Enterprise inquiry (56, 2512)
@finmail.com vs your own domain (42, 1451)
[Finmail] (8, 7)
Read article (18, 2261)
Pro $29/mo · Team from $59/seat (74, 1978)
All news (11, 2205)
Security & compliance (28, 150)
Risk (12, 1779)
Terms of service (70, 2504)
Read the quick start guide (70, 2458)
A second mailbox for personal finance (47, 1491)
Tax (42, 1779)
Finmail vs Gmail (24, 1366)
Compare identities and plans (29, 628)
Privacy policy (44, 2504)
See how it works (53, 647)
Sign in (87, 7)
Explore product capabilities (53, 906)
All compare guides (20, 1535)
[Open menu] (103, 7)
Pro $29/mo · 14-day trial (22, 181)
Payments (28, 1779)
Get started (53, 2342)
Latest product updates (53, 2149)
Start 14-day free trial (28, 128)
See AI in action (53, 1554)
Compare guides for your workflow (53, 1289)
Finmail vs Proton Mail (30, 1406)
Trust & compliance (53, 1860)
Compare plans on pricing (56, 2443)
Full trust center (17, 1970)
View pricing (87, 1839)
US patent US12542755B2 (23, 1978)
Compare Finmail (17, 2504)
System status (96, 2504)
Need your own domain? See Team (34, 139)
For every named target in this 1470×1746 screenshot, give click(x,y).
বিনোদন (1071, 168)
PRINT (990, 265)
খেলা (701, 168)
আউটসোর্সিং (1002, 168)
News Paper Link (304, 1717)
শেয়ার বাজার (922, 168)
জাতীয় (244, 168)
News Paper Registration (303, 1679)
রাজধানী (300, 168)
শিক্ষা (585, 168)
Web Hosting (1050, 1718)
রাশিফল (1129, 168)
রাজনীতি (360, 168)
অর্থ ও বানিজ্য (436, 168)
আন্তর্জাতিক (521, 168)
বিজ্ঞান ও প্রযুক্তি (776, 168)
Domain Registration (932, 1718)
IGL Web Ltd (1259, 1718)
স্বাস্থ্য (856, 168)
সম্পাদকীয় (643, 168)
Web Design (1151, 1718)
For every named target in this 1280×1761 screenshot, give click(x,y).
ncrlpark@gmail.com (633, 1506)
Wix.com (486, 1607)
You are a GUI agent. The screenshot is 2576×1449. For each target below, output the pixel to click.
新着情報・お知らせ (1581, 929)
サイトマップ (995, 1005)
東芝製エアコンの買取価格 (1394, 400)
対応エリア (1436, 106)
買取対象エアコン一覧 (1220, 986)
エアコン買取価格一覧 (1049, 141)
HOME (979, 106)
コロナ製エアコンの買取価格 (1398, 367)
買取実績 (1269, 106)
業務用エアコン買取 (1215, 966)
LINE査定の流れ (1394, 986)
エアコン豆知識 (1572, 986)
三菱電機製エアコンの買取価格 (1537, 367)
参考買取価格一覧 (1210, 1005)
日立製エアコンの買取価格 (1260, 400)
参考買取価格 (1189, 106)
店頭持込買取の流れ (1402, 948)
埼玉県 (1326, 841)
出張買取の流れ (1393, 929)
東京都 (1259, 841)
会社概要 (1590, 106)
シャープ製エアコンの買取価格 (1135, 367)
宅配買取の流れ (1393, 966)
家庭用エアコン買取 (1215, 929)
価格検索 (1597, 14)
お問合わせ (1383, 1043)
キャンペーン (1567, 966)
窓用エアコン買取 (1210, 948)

Goal of the exercise: Transcribe the full listing exactly, omitting nothing.

Solution to this problem:
Enterprise inquiry (56, 2512)
@finmail.com vs your own domain (42, 1451)
[Finmail] (8, 7)
Read article (18, 2261)
Pro $29/mo · Team from $59/seat (74, 1978)
All news (11, 2205)
Security & compliance (28, 150)
Risk (12, 1779)
Terms of service (70, 2504)
Read the quick start guide (70, 2458)
A second mailbox for personal finance (47, 1491)
Tax (42, 1779)
Finmail vs Gmail (24, 1366)
Compare identities and plans (29, 628)
Privacy policy (44, 2504)
See how it works (53, 647)
Sign in (87, 7)
Explore product capabilities (53, 906)
All compare guides (20, 1535)
[Open menu] (103, 7)
Pro $29/mo · 14-day trial (22, 181)
Payments (28, 1779)
Get started (53, 2342)
Latest product updates (53, 2149)
Start 14-day free trial (28, 128)
See AI in action (53, 1554)
Compare guides for your workflow (53, 1289)
Finmail vs Proton Mail (30, 1406)
Trust & compliance (53, 1860)
Compare plans on pricing (56, 2443)
Full trust center (17, 1970)
View pricing (87, 1839)
US patent US12542755B2 (23, 1978)
Compare Finmail (17, 2504)
System status (96, 2504)
Need your own domain? See Team (34, 139)
For every named target in this 1470×1746 screenshot, give click(x,y).
বিনোদন (1071, 168)
PRINT (990, 265)
খেলা (701, 168)
আউটসোর্সিং (1002, 168)
News Paper Link (304, 1717)
শেয়ার বাজার (922, 168)
জাতীয় (244, 168)
News Paper Registration (303, 1679)
রাজধানী (300, 168)
শিক্ষা (585, 168)
Web Hosting (1050, 1718)
রাশিফল (1129, 168)
রাজনীতি (360, 168)
অর্থ ও বানিজ্য (436, 168)
আন্তর্জাতিক (521, 168)
বিজ্ঞান ও প্রযুক্তি (776, 168)
Domain Registration (932, 1718)
IGL Web Ltd (1259, 1718)
স্বাস্থ্য (856, 168)
সম্পাদকীয় (643, 168)
Web Design (1151, 1718)
For every named target in this 1280×1761 screenshot, give click(x,y).
ncrlpark@gmail.com (633, 1506)
Wix.com (486, 1607)
You are a GUI agent. The screenshot is 2576×1449. For each target below, output the pixel to click.
新着情報・お知らせ (1581, 929)
サイトマップ (995, 1005)
東芝製エアコンの買取価格 (1394, 400)
対応エリア (1436, 106)
買取対象エアコン一覧 (1220, 986)
エアコン買取価格一覧 (1049, 141)
HOME (979, 106)
コロナ製エアコンの買取価格 (1398, 367)
買取実績 (1269, 106)
業務用エアコン買取 (1215, 966)
LINE査定の流れ (1394, 986)
エアコン豆知識 (1572, 986)
三菱電機製エアコンの買取価格 (1537, 367)
参考買取価格一覧 (1210, 1005)
日立製エアコンの買取価格 (1260, 400)
参考買取価格 (1189, 106)
店頭持込買取の流れ (1402, 948)
埼玉県 (1326, 841)
出張買取の流れ (1393, 929)
東京都 (1259, 841)
会社概要 (1590, 106)
シャープ製エアコンの買取価格 (1135, 367)
宅配買取の流れ (1393, 966)
家庭用エアコン買取 (1215, 929)
価格検索 (1597, 14)
お問合わせ (1383, 1043)
キャンペーン (1567, 966)
窓用エアコン買取 (1210, 948)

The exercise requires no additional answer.